Finding Nemo or check a Python list if there is one or all elements matching a condition

Yeah we all can loop, but can you any or all?

Checking if condition matches for at least one element of an iterable (e.g. list, tuple, set)

# check if any number is dividable by 7
dividable_by_7 = False
for i in [0, 2, 3, 9, 14, 19]:
    if i % 7 == 0:
        dividable_by_7 = True
        break
print(f"dividable by 7 is {dividable_by_7}")

In Python you can write that nicer with the builtin method any():

li = [0, 2, 3, 9, 14, 19]
dividable_by_7 = any(i % 7 == 0 for i in li)
print(f'dividable by 7 is {dividable_by_7}')
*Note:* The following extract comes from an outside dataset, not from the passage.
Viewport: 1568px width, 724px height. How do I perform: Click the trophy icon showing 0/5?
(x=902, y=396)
But who doesn’t like a one-liner (that is understandable):

print(f'dividable by 7 is {any(i % 7 == 0 for i in [0, 2, 3, 9, 14, 19])}')
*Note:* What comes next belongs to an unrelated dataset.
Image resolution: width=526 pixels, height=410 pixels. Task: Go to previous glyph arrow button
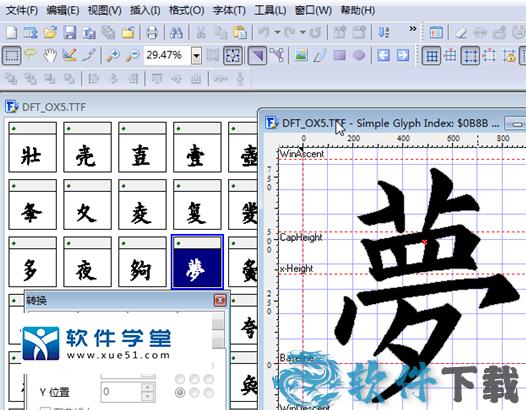pyautogui.click(x=383, y=55)
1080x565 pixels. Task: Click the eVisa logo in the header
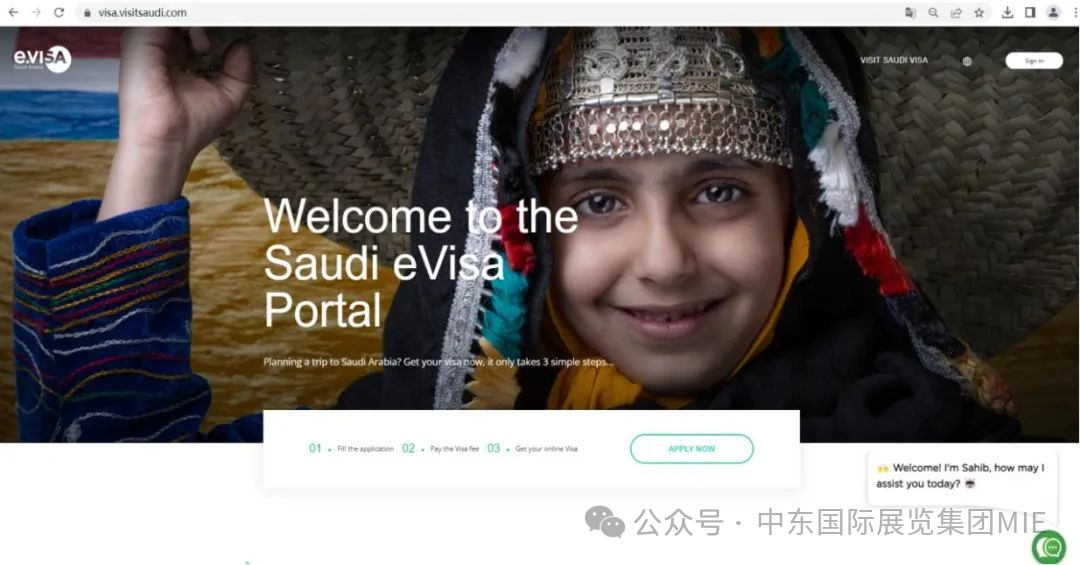click(x=42, y=59)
Very similar is the case if you want to check if all elements of a list satisfy the condition.
First we start off we the good old for loop which is interrupted when an element does not meet the requirements.

# check if every number is smaller than 15
all_smaller = True
for i in [2, 3, 9, 19]:
    if i >= 15:
        all_smaller = False
        break
print(f"all smaller than 15 is {all_smaller}")

Next we use the all() method step by step

li = [2, 3, 9, 19]
all_smaller = all(i < 15 for i in li)
print(f"all smaller than 15 is {all_smaller}")

The one-liner is pretty much mandatory 😛

print(f"all smaller than 15 is {all(i < 15 for i in [2, 3, 9, 19])}")

Enjoy!